# Start of Dataset

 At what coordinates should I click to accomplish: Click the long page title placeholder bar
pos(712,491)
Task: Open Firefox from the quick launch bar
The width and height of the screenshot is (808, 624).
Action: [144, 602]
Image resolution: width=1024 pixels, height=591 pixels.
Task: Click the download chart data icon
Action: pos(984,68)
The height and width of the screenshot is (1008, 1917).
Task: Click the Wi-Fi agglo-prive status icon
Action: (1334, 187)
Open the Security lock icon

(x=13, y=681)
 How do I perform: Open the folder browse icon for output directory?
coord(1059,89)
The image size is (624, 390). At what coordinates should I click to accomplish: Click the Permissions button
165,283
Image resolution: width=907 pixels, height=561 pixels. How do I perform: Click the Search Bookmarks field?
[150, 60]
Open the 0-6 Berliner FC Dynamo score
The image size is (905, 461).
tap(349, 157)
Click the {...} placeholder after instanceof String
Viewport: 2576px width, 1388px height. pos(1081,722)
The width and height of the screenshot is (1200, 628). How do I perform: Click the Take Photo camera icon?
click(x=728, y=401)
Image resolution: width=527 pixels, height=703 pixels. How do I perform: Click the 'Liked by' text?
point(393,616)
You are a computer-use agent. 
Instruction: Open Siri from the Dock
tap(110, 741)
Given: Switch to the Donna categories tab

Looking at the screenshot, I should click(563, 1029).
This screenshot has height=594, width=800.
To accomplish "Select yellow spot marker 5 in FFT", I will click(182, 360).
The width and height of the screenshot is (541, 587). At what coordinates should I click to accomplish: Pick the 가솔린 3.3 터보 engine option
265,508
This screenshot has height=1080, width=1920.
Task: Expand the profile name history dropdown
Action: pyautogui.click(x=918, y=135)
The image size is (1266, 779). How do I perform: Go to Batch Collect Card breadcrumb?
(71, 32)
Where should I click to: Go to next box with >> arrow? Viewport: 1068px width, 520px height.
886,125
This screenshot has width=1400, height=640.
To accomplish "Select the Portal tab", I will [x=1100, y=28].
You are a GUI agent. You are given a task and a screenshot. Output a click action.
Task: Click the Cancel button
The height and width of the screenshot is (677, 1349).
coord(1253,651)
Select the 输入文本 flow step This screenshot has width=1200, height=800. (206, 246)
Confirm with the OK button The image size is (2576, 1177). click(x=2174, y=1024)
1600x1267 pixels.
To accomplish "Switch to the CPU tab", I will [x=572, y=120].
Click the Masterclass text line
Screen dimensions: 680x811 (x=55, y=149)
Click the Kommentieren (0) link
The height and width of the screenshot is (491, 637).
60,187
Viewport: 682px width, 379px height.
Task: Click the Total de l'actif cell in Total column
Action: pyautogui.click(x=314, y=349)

# End of Dataset

§ **Stated task**:
Copy out the material word for word, starting at the line that has "This screenshot has width=1400, height=640." and going through to the end of the material.

§ **Completed task**:
This screenshot has width=1400, height=640.
To accomplish "Select the Portal tab", I will [x=1100, y=28].
You are a GUI agent. You are given a task and a screenshot. Output a click action.
Task: Click the Cancel button
The height and width of the screenshot is (677, 1349).
coord(1253,651)
Select the 输入文本 flow step This screenshot has width=1200, height=800. (206, 246)
Confirm with the OK button The image size is (2576, 1177). click(x=2174, y=1024)
1600x1267 pixels.
To accomplish "Switch to the CPU tab", I will [x=572, y=120].
Click the Masterclass text line
Screen dimensions: 680x811 (x=55, y=149)
Click the Kommentieren (0) link
The height and width of the screenshot is (491, 637).
60,187
Viewport: 682px width, 379px height.
Task: Click the Total de l'actif cell in Total column
Action: pyautogui.click(x=314, y=349)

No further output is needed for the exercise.